Antiviral treatment for chronic hepatitis C

  Antiviral treatment goals
  The incidence of cirrhosis in patients with hepatitis C virus (HCV) infection is 5%-25% after 25-30 years, the incidence of liver failure in patients with HCV-related cirrhosis is 30% after 10 years, and the annual incidence of hepatocellular carcinoma is 1%-3%. Effective antiviral therapy can improve long-term survival and quality of life of patients. Therefore, the long-term goals of antiviral therapy are to reduce the incidence of HCV-related cirrhosis, liver failure and hepatocellular carcinoma, to reduce the incidence of HCV-related death and to improve the quality of life of patients.
  Indications and contraindications of antiviral therapy
  (A) Indications
  (1) For chronic hepatitis C, HCV RNA-positive patients without contraindications to treatment should be considered for antiviral therapy.
  (2) For hepatitis C cirrhosis, the indications for antiviral therapy are mainly differentiated according to liver function compensation: treatment is strongly recommended for patients with Child-Pugh score A (early cirrhosis), patients with Child-Pugh score B (intermediate cirrhosis), and patients with Child-Pugh score C (advanced cirrhosis) are not recommended for treatment. Patients who do not meet the scoring requirements can be treated by actively improving liver function first, and if liver function improves to meet the antiviral indications, antiviral therapy can be administered.
  (II) Contraindications
  1. Absolute contraindications: advanced cirrhosis (liver function Child-Pugh grade C); expectation; uncontrolled depressive psychiatric disease; coexisting serious physical diseases, such as severe hypertension, heart failure, coronary artery atherosclerotic heart pile disease; uncontrolled autoimmune diseases; allergy to antiviral therapy; patients with granulocyte count, platelet count and hematocrit levels that cannot Tolerate anti-disease treatment.
  2. Relative contraindications: mid-stage cirrhosis (liver function Child-Pugh grade B); thyroid disease; organ transplantation; psychiatric disease that is now under control.
  Anti-viral treatment regimen
  Pegylated interferon (Peg-IFN) in combination with ribavirin (RBV) is the current standard antiviral regimen for chronic hepatitis C. Sustained virologic response is achieved in approximately 65% of patients.
  Adverse effects during antiviral therapy and management
  During the course of interferon antiviral therapy, some of these patients may develop elevated ALT and a few patients may even develop jaundice. Additional interferon adverse reactions are as follows.
  (1) Influenza-like syndrome: manifested as fever, chills, headache, muscle aches and weakness, etc. Interferon may be injected at bedtime or antipyretic and analgesic drugs may be taken at the same time as interferon injection. With the progress of treatment, such symptoms can gradually reduce or disappear.
  (2) Transient myelosuppression: mainly manifested as peripheral blood leukocyte (neutrophil) and platelet reduction, can be treated with blood cell promotion, if necessary, reduce the amount of interferon or discontinue the drug.
  (3) Psychiatric abnormalities: can be manifested as depression, paranoia, severe anxiety and other psychiatric symptoms, the drug should be discontinued if the symptoms are severe.

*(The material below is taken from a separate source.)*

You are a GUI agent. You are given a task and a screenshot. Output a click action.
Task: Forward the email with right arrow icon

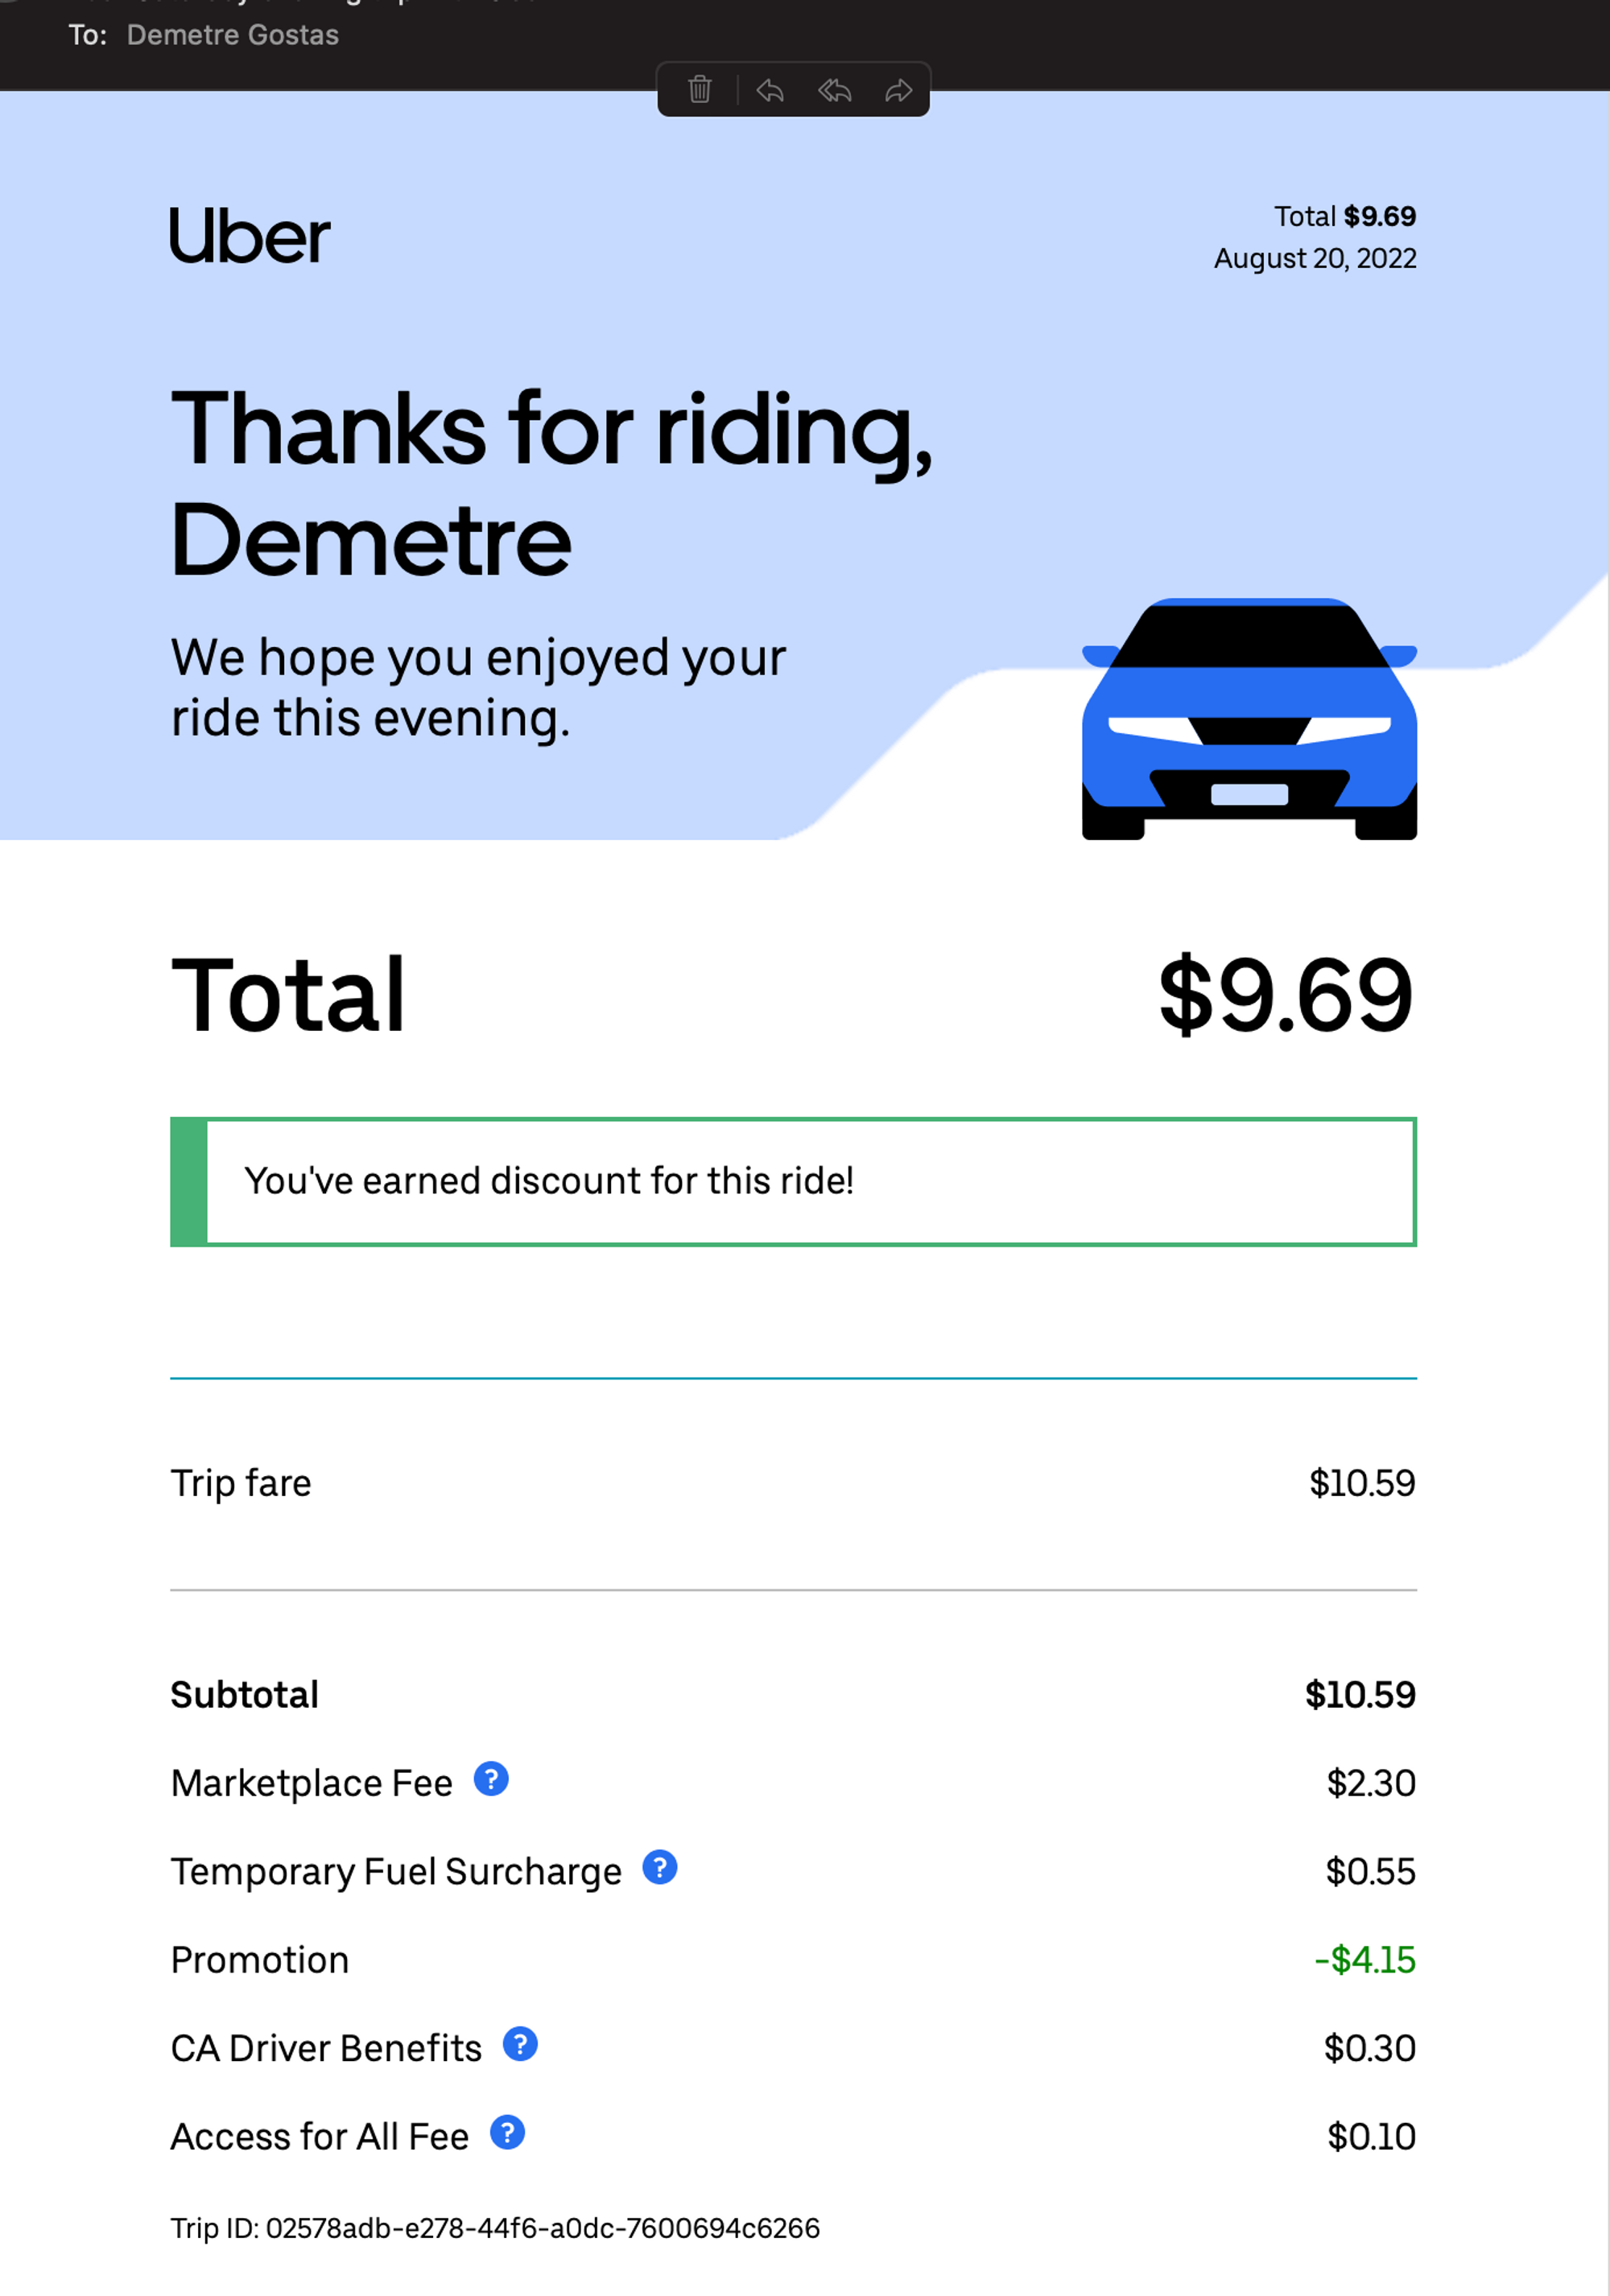pyautogui.click(x=899, y=91)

  (4) autoimmune diseases: interferon can induce the production of autoantibodies, in most cases no obvious clinical manifestations, only a small number of patients appear thyroid disease (hypothyroidism or hyperthyroidism), diabetes mellitus, etc., serious cases should be discontinued.
  (5) Other rare adverse reactions: including renal damage (interstitial nephritis, nephrotic syndrome and acute renal failure, etc.), cardiovascular complications (arrhythmia, ischemic heart disease and cardiomyopathy, etc.), retinopathy, hearing loss and interstitial pneumonia, etc.

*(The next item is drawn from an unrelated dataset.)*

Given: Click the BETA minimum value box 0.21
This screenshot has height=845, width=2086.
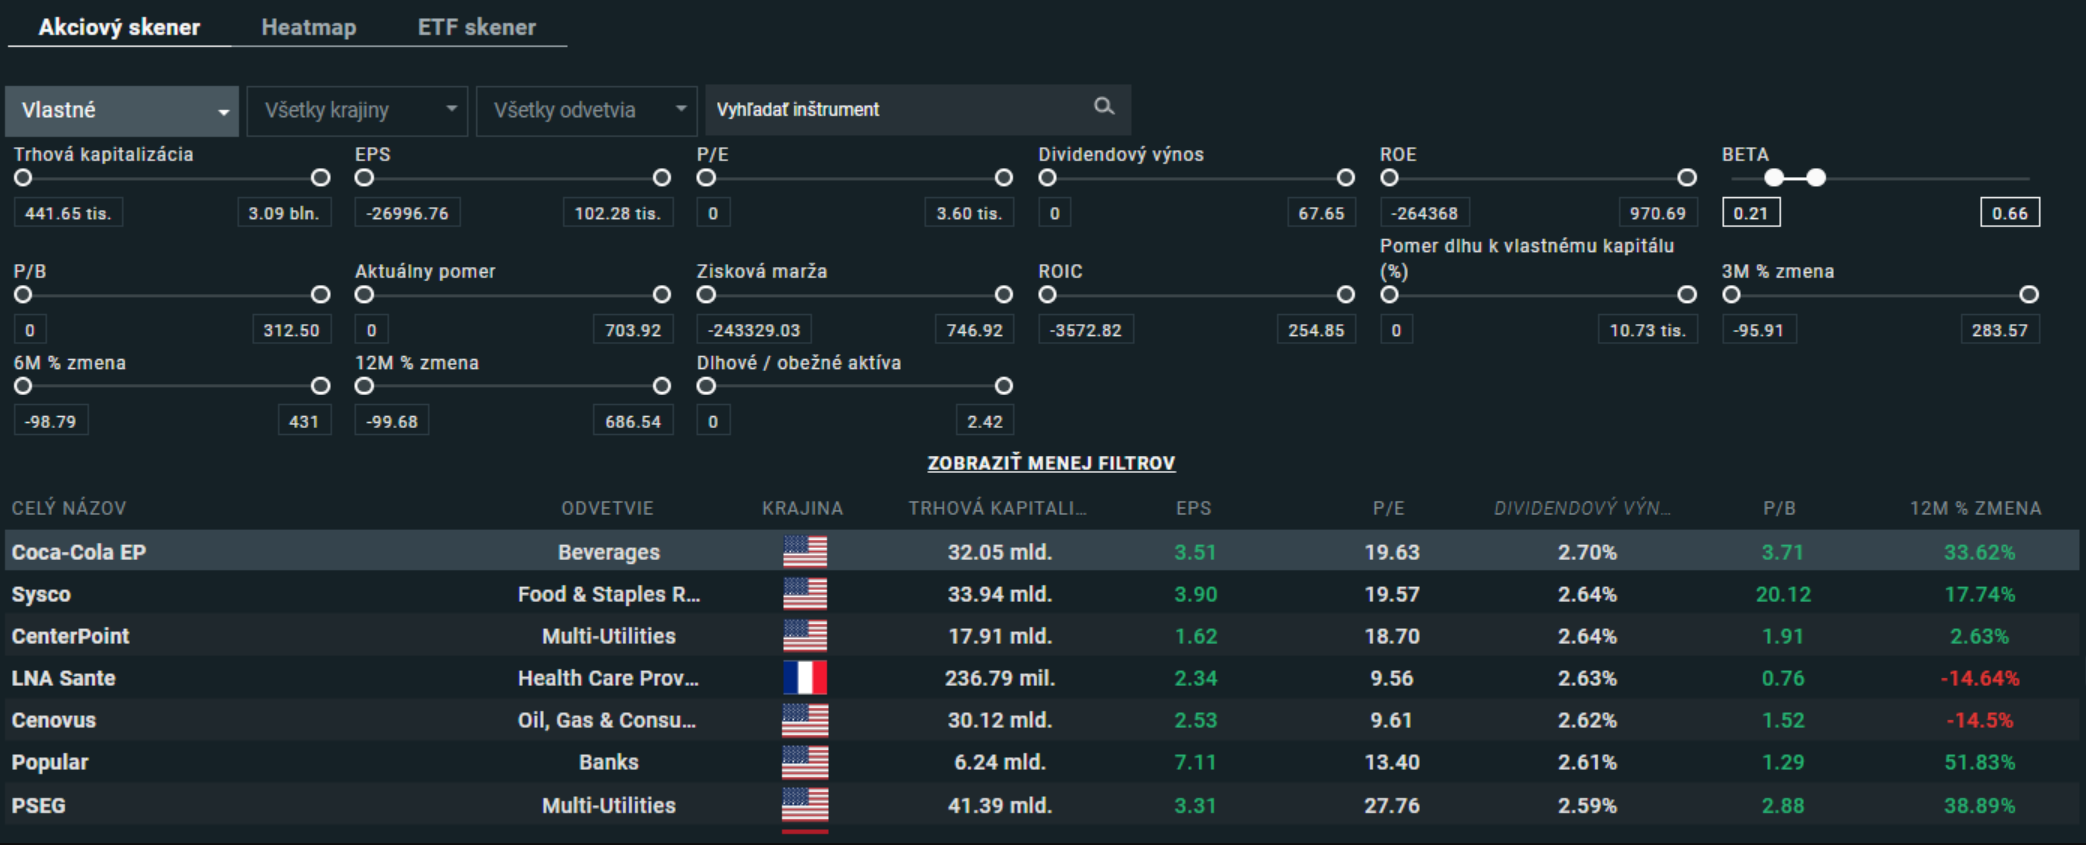Looking at the screenshot, I should point(1750,213).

  During the course of ribavirin combined with interferon antiviral therapy, about 1/3 of patients have different degrees of anemia, mainly due to the destruction of erythrocytes caused by ribavirin, and erythropoietin should be added if necessary, and the drug should be discontinued in severe cases.
  Indicators that should be monitored during anti-hepatitis C virus treatment
  Blood routine, liver function, hepatitis C RNA, blood glucose, thyroid function, autoimmune antibodies, urine routine and mental status, etc.